Friday, September 18, 2015

Fossil Hedgehogs


A slightly different #fossilfriday this week ( I missed last week as I was busy hiking and looking for fossils on the American Prairie Reserve). Back in 2000 I found a very productive seam of microvertebrates in the Oligocene Hamstead beds of Boldnor on the Isle of Wight. We retrieved something like 300 mammal teeth from only about 1-2 kilos of sediment. Jerry Hooker (Natural History Museum, London) came over to Bristol University to see the fossils and told me that among our cache were the best preserved oldest hedgehog teeth in the world. I gather that there are older hedgehog remains, but these teeth are the best preserved. Anyway, everyone likes hedgehogs, so I was very pleased.

Fossil Hedgehog teeth. Adapted from Hooker (2010).


The specimens were donated to the NHM to be studied by Jerry. The above image is a figure from his 2010 paper and shows Scanning Electron Microscope photos of hedgehog teeth from Hamstead. I do not know if the teeth shown here are the ones I found, but I suspect they are.

The hedgehog teeth are part of the fossil fauna from immediately after the Grande Coupure extinction event that occurred in the northern hemisphere in the earliest Oligocene, about 34 million years ago.

This image is a bit plain though, so here's a photo to remind you of how cute hedgehogs are:

(image from pinlovely.com)

Reference

Hooker, J. J. "The ‘Grande Coupure’ in the Hampshire Basin, UK: taxonomy and stratigraphy of the mammals on either side of this major Palaeogene faunal turnover." Micropalaeontology, Sedimentary Environments and Stratigraphy: A Tribute to Dennis Curry (1912–2001) (2010): 147-215.

Friday, September 4, 2015

Baby Iguanodons!

Here are a couple of pictures of baby Iguanodon fossils that I have posted to Facebook for #FossilFriday.
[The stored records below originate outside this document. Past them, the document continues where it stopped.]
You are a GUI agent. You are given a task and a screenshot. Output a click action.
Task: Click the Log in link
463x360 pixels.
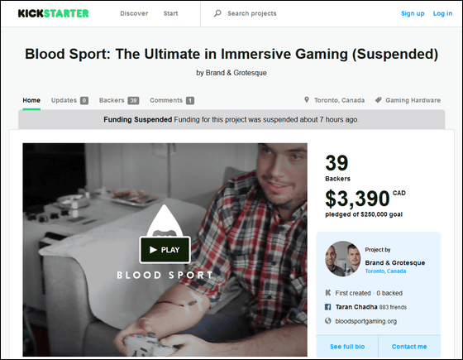click(442, 13)
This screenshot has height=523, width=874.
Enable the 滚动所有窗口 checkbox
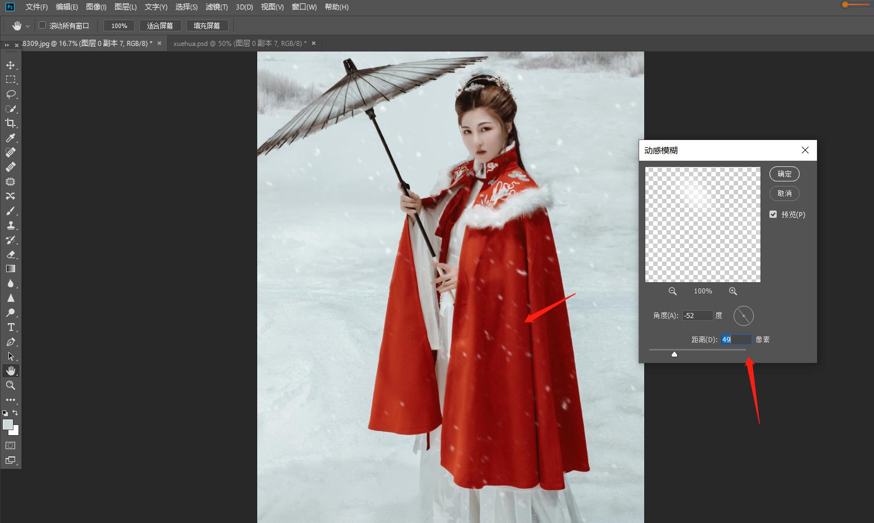click(42, 25)
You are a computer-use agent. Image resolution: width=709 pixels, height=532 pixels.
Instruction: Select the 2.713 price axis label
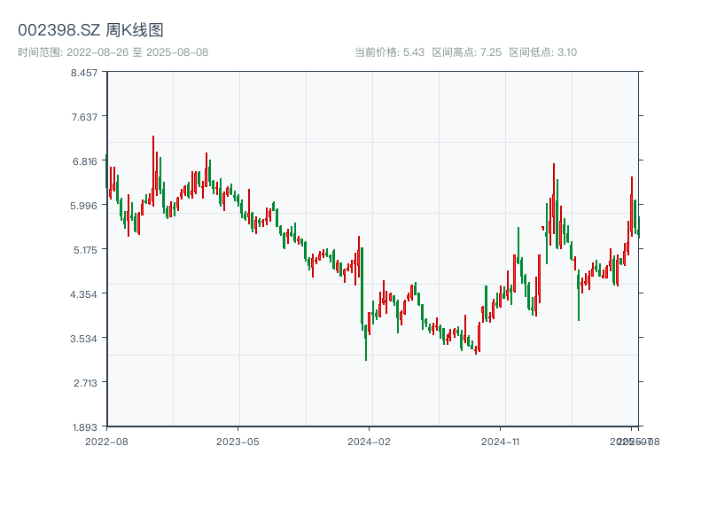(85, 383)
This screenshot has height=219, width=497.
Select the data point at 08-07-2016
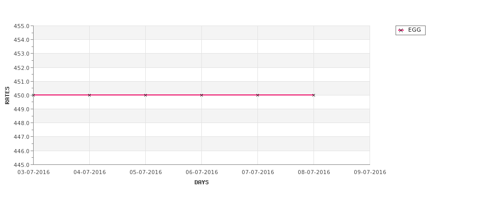[314, 95]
This week: baby aff. Iguanodon tooth 

 A very small (~9mm) crown of a juvenile aff. Iguanodon from Chilton Chine, Wessex Formation, (Barremian, Lower Cretaceous, ~130 Ma), Isle of Wight, UK.


Aff. Iguanodon juvenile dentary tooth.
Scalebar in mm. Photo: Steve Sweetman.

Iguanodontid material is common in the UK Wealden, but juvenile material is always nice to find. This looks to be a dentary tooth, based on the broad diamond shape. For comparison, here's a photo of a medium-sized adult dentary tooth from Iguanodon bernissartensis:
 
Iguanodon bernissartensis tooth.
Photo from dinowight.org.uk

A few weeks ago: The best Iguanodon fossil

A few weeks ago (on my Facebook page), I posted this photo of another juvenile Iguanodon bone. It's a tiny thumb spike! The spike is a little bit worn as it has been rolling around the beach for a while, but you can see the "nail groove" running down the side.

When I found this back in the 1990's, I was not particularly experienced in identifying bones, so for a while I thought it was a crocodile tooth, but it is clearly bone.

Juvenile aff. Iguanodon thumb spike.